▶ [Text provided]
*****

Oromet rose out of Sacramento in 2022 when guitarist
and vocalist Dan Aguilar joined forces with
drummer, bassist and synth player Patrick Hills.
From the start they aimed for a melodic approach inside funeral doom, something
that leans hard into atmosphere without losing emotional weight. Their self
titled debut introduced that vision with long, towering compositions wrapped in
sorrow and grandeur. The duo has kept strong ties to the work of fantasy artist
Ted Nasmith, whose imagery matches their
slow moving approach and the melancholic worlds they build. With “The Sinking
Isle”, Oromet moves further into shadow
while keeping melody at the center of everything.
“The Sinking Isle” grows out of the foundation
laid by their first album, only this time the tone is darker and the pressure
heavier. The music stretches forward like a storm rolling slowly over an empty
sea, and the vocals rise from deep inside that massive sound. Oromet stays patient, letting sadness and tension
unfurl in long waves that keep the listener inside a single emotional
landscape. The duo handles this with seriousness, allowing harmonies to rise
like distant lights that cut through an otherwise bleak horizon.
Vocals
emerge from far below, rough and desperate, almost swallowed by the surrounding
sound. Instead of fighting the mix, they merge with it, adding an extra layer
of bleakness. This approach strengthens the sense of drifting through ruins,
which fits the album’s focus on collapse and renewal. The band explores these
patterns without theatrical exaggeration, presenting them with a worn-out
honesty.

*****

▶ [Study material]
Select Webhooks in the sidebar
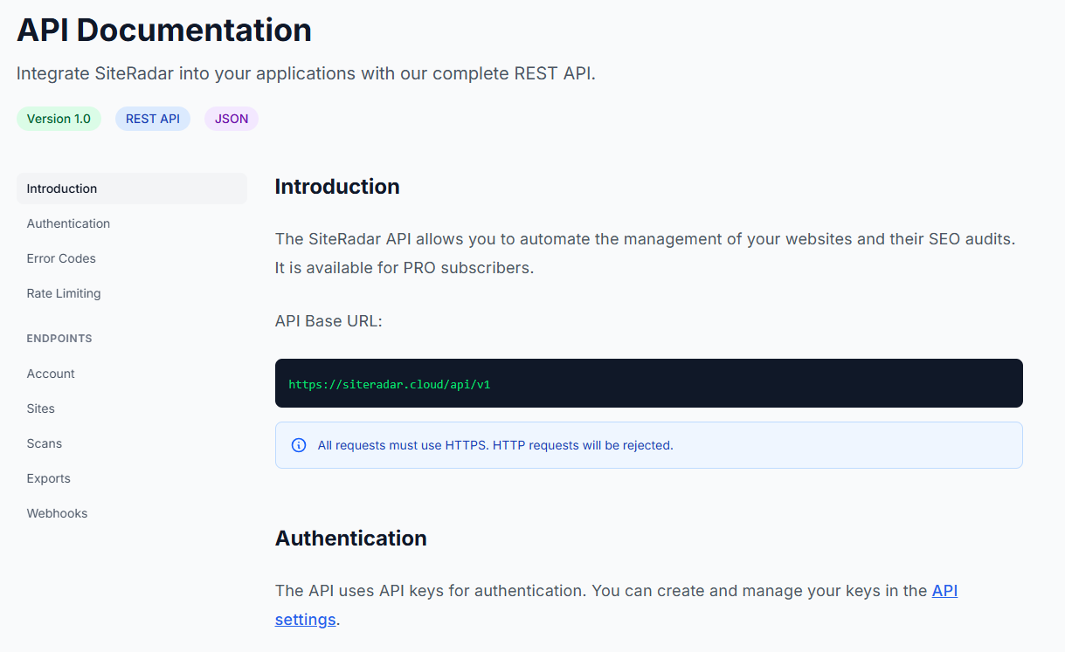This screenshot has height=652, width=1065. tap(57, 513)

*****

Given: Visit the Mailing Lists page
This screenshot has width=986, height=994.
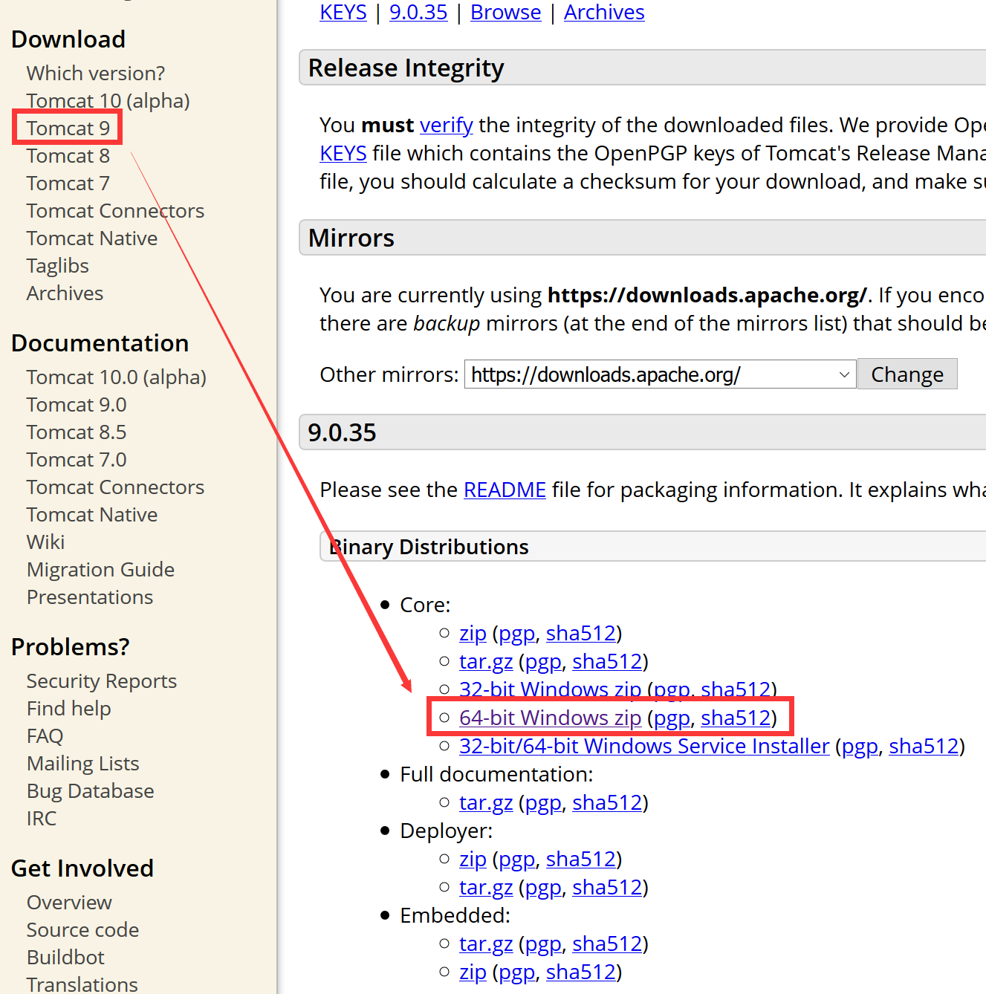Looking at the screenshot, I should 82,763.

*****

▶ [Your goal] Copy the Oromet text starting with "Oromet rose out" and going on through "center of everything.", substituting "pair" for every "duo".

▶ [Answer section]
Oromet rose out of Sacramento in 2022 when guitarist
and vocalist Dan Aguilar joined forces with
drummer, bassist and synth player Patrick Hills.
From the start they aimed for a melodic approach inside funeral doom, something
that leans hard into atmosphere without losing emotional weight. Their self
titled debut introduced that vision with long, towering compositions wrapped in
sorrow and grandeur. The pair has kept strong ties to the work of fantasy artist
Ted Nasmith, whose imagery matches their
slow moving approach and the melancholic worlds they build. With “The Sinking
Isle”, Oromet moves further into shadow
while keeping melody at the center of everything.